If a line in the data below contains "dialog", copy it.

• • •

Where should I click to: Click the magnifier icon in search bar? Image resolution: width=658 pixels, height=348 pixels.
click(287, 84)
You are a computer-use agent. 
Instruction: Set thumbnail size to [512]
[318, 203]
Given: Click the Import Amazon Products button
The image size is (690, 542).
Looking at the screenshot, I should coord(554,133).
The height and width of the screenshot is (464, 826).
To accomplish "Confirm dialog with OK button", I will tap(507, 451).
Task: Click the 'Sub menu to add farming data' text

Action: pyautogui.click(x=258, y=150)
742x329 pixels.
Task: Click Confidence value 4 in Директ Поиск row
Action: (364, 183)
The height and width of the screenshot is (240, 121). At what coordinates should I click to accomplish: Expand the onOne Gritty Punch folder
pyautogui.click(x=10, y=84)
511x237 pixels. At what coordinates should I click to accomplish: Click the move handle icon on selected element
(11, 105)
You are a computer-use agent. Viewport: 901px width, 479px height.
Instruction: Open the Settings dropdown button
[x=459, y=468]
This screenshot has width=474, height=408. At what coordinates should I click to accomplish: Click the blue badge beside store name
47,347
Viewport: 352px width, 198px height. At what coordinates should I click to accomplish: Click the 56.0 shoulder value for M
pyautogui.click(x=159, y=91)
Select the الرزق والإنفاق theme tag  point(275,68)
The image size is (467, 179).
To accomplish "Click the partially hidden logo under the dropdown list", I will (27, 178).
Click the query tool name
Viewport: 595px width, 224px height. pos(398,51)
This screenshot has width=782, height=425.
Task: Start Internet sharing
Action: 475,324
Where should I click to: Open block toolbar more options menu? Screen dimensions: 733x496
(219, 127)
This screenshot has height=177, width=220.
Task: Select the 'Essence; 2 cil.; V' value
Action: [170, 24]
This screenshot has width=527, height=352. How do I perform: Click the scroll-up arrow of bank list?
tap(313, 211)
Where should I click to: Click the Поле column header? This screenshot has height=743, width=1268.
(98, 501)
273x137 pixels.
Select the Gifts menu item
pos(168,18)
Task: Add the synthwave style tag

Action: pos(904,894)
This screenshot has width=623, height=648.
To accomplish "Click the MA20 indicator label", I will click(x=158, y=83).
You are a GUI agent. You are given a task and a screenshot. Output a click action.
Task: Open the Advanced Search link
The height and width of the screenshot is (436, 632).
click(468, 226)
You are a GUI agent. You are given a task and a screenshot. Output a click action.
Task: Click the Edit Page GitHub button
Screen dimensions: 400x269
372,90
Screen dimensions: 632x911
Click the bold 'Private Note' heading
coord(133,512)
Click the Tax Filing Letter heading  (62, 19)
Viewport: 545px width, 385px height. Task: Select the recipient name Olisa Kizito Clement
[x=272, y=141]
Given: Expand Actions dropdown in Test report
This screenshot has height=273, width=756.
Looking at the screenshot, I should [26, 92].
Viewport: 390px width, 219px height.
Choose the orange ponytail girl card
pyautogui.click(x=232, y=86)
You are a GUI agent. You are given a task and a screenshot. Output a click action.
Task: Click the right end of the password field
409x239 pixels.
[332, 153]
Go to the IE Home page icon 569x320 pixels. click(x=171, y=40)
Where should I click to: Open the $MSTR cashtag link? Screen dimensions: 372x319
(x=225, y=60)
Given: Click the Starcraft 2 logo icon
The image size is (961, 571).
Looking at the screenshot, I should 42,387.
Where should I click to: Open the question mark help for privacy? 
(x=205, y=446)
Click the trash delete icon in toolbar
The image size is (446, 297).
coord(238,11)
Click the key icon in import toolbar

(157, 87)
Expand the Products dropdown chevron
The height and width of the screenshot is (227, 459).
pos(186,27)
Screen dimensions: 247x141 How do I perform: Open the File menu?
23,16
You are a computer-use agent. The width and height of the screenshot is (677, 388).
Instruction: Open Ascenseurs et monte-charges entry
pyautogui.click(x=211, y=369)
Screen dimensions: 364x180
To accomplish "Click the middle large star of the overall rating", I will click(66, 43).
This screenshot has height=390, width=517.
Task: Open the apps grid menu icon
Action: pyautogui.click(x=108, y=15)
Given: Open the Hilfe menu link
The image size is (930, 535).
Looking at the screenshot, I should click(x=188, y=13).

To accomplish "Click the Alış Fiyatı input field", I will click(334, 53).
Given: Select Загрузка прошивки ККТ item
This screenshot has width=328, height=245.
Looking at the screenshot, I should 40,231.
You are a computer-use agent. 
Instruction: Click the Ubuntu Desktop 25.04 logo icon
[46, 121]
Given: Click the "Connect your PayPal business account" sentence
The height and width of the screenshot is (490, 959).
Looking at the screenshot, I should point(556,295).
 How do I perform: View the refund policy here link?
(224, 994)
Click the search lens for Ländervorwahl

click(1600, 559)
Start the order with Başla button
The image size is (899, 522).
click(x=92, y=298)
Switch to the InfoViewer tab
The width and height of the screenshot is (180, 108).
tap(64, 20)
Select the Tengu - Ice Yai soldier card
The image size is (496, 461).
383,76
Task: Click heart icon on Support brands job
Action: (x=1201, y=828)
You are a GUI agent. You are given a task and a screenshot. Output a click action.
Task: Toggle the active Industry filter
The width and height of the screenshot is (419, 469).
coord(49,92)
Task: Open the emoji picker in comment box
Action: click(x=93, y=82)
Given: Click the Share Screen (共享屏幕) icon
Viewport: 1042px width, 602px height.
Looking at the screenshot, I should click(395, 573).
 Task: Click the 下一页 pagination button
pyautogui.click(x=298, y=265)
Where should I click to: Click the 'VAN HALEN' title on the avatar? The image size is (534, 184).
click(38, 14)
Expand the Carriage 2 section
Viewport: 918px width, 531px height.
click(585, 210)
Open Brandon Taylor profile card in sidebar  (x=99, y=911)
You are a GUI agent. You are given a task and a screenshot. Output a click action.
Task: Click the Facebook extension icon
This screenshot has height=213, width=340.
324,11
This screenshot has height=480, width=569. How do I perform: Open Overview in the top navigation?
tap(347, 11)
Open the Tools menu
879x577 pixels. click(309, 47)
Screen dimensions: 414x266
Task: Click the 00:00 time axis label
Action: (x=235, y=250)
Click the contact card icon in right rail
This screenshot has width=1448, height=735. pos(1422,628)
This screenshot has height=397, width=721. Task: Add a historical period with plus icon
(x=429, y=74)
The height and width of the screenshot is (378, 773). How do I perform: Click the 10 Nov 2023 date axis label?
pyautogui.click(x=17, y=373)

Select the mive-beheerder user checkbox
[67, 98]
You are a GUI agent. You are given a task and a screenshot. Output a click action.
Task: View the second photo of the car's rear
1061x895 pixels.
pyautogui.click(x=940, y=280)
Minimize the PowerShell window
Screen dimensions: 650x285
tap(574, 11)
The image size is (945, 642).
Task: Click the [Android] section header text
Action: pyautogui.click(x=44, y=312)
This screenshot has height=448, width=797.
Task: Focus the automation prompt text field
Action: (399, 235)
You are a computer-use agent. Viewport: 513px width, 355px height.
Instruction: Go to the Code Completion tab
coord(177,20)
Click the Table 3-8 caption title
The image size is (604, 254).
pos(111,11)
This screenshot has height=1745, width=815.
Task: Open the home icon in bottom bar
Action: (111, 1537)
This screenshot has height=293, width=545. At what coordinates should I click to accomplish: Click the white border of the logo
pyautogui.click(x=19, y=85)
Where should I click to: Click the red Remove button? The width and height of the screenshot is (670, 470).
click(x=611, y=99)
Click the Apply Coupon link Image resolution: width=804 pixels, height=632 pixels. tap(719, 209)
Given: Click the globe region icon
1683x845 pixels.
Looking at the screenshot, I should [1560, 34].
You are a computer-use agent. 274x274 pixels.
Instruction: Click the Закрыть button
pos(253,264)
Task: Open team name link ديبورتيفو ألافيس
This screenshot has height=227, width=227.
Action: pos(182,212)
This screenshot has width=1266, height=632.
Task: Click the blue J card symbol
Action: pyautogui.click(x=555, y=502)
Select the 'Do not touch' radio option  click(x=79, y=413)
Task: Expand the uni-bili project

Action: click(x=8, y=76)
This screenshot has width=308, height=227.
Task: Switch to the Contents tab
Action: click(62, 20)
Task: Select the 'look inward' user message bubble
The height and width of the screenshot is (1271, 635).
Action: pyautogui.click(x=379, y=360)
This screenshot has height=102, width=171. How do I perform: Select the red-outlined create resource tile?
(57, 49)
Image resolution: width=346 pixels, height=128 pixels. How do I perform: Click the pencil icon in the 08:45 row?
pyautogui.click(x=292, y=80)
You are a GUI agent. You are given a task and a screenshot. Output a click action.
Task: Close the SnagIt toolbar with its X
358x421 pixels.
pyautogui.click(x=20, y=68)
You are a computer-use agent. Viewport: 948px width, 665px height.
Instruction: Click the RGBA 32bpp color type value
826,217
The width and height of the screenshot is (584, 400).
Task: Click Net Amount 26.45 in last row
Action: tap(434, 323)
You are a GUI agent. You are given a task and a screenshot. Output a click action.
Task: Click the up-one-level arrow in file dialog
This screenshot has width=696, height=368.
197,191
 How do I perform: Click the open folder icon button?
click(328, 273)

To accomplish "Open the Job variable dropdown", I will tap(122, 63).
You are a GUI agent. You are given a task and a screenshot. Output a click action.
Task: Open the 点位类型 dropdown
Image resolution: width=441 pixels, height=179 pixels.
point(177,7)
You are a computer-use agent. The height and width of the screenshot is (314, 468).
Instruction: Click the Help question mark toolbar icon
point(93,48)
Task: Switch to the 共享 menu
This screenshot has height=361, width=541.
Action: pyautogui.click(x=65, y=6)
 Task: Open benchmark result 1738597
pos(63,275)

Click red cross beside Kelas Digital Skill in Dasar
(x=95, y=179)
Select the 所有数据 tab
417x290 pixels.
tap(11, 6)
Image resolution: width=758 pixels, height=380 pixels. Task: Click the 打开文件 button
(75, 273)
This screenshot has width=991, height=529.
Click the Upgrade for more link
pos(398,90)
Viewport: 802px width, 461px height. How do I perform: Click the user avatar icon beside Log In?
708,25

• • •

- [PROBLEM SOLUTION]
To accomplish "Confirm dialog with OK button", I will tap(507, 451).
Task: Click the up-one-level arrow in file dialog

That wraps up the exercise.